6. Ask A Friend to Workout
Accountability is EVERYTHING. It’s so easy to skip workouts or walks when it’s just you, but when you make a date with your friend and put it in your weekly planner, it’s a commitment to yourself and another person. Fancy yourself to be a bit of a competitor? Working out with a friend can give you that little push that you may not be getting working out solo.
7. Stay Hydrated
Drinking 64 ounces of water a day is the optimum hydration goal. But if you just can’t stomach the taste of plain ol’ H20, slice up some fruit and throw it in your Hydroflask. Or freeze berries in ice cubes for a cool, simple refresher.
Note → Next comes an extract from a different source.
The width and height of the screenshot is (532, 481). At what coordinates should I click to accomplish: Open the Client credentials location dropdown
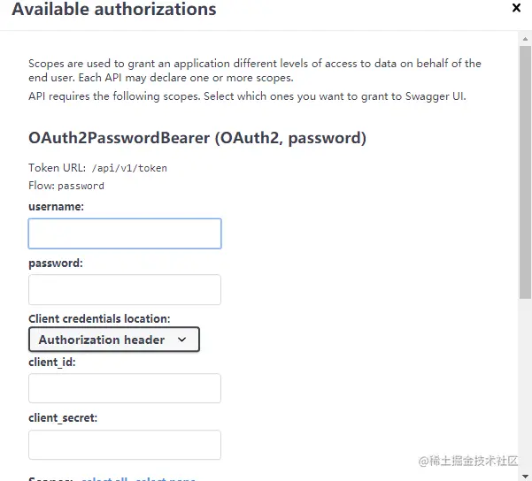(x=114, y=340)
8. Take Care of Your Mental Health
Let’s face it. Life is a bit challenging right now. With not only our normal routines completely turned upside down, but along with it the underlying unease as a result of a crazy pandemic. While staying at home to protect your family and community during the Coronavirus (COVID-19) pandemic, you may be feeling a heighted level of anxiety and stress. Our day-to-day life looks very different than it did a few months ago, and relaxing may seem more difficult today than it was before our lives became consumed by COVID-19. Everyone has been impacted by this in some way and taking care of your mental health is more important now than ever. So take a break from the news, connect with loved ones, get in a good workout and if the stress is too much, don’t hesitate to reach out for professional help.
9. Eat Some Chocolate
Because. YOU DESERVE IT. And the health benefits sure don’t hurt! Chocolate is believed to contain high levels of antioxidants and some studies have suggested chocolate could lower cholesterol levels and prevent memory decline.